____ DATA ROWS
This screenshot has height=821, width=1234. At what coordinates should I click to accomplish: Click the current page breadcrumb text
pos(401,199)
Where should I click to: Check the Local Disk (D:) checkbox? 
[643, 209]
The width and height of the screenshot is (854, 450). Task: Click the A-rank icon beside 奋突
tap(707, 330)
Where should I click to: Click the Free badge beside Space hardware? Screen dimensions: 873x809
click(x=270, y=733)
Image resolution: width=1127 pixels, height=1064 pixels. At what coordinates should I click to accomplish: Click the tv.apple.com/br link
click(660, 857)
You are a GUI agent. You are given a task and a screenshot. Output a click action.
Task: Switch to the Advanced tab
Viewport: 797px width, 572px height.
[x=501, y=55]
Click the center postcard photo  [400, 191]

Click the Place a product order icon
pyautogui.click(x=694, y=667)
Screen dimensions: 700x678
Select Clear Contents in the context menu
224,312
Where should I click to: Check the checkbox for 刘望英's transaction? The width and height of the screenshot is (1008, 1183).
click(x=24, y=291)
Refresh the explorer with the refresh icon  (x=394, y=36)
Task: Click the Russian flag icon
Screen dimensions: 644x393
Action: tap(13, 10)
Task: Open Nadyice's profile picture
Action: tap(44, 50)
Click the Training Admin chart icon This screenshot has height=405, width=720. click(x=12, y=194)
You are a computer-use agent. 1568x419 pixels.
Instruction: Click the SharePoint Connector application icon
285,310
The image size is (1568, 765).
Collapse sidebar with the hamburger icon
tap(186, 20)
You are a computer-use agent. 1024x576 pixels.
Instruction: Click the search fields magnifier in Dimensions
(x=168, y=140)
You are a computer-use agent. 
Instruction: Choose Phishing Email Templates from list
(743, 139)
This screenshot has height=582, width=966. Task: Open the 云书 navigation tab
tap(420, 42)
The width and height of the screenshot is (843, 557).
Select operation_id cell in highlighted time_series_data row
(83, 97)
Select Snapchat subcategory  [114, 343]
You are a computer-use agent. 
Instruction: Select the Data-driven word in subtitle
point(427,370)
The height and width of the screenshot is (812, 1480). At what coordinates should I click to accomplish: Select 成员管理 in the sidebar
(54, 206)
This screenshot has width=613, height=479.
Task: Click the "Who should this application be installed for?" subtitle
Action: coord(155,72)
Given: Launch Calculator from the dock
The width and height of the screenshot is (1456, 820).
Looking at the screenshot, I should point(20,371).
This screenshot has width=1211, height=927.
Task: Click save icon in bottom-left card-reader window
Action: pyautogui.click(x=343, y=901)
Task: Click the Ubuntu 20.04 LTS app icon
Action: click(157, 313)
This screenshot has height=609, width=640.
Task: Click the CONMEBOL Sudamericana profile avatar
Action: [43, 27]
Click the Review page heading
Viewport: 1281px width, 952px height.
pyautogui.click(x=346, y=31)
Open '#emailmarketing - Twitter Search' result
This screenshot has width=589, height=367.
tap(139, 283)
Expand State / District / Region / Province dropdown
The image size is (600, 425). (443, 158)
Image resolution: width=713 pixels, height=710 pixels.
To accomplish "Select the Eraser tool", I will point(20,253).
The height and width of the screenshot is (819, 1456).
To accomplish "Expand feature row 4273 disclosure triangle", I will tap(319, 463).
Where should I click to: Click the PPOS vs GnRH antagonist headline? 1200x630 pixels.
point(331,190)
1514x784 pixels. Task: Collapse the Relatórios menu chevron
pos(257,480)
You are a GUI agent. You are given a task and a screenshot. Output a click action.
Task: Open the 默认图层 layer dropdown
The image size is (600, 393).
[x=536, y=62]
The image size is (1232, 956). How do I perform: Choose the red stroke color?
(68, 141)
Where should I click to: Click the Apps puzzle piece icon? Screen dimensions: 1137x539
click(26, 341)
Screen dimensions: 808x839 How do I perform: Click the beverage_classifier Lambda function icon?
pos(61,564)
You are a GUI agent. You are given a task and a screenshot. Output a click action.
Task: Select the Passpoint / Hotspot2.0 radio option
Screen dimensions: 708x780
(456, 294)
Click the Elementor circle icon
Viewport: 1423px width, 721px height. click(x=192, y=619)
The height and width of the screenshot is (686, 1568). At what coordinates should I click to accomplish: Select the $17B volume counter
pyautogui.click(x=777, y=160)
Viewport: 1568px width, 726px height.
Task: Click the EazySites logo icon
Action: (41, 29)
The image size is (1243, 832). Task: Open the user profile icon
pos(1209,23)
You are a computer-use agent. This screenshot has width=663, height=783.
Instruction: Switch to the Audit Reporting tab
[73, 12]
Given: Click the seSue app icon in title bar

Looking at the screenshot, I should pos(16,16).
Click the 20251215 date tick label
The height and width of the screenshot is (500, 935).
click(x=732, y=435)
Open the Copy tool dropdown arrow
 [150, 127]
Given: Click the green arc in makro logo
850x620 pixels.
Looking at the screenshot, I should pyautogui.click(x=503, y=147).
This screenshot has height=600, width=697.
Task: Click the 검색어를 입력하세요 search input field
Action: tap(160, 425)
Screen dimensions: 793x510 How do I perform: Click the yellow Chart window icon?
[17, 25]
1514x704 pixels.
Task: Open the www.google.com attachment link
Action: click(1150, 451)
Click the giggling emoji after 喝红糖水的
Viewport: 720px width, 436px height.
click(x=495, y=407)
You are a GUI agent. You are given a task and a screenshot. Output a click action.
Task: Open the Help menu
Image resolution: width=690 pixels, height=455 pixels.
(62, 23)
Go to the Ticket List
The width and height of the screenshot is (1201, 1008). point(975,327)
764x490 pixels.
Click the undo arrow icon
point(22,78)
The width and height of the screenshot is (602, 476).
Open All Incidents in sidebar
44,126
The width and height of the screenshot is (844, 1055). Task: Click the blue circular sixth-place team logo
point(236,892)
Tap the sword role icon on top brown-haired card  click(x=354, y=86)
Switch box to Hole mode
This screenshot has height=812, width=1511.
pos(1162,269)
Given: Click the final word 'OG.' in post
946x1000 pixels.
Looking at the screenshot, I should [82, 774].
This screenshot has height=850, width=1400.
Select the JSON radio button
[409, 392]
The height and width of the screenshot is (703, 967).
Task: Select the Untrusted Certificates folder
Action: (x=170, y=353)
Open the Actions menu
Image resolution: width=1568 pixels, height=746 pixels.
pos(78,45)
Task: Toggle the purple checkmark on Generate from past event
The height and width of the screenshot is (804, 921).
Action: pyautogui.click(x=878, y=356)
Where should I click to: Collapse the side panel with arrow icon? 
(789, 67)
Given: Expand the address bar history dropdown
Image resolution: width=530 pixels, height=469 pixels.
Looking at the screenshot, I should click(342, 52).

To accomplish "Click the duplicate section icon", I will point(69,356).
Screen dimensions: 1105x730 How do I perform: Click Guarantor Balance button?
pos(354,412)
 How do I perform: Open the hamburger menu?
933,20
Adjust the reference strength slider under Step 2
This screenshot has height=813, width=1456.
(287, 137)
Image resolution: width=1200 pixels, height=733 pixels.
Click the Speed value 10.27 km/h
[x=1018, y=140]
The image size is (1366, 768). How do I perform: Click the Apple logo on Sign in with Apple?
________
**STATED EXERCISE:**
Pull out every line of the material above that contains the word "size", matching case exactly, and copy each one in full.

**ANSWER TO THE PROBLEM:**
The image size is (1568, 765).
The image size is (600, 425). (443, 158)
The image size is (600, 393).
The image size is (1232, 956). How do I perform: Choose the red stroke color?
The image size is (1243, 832). Task: Open the user profile icon
The image size is (1366, 768). How do I perform: Click the Apple logo on Sign in with Apple?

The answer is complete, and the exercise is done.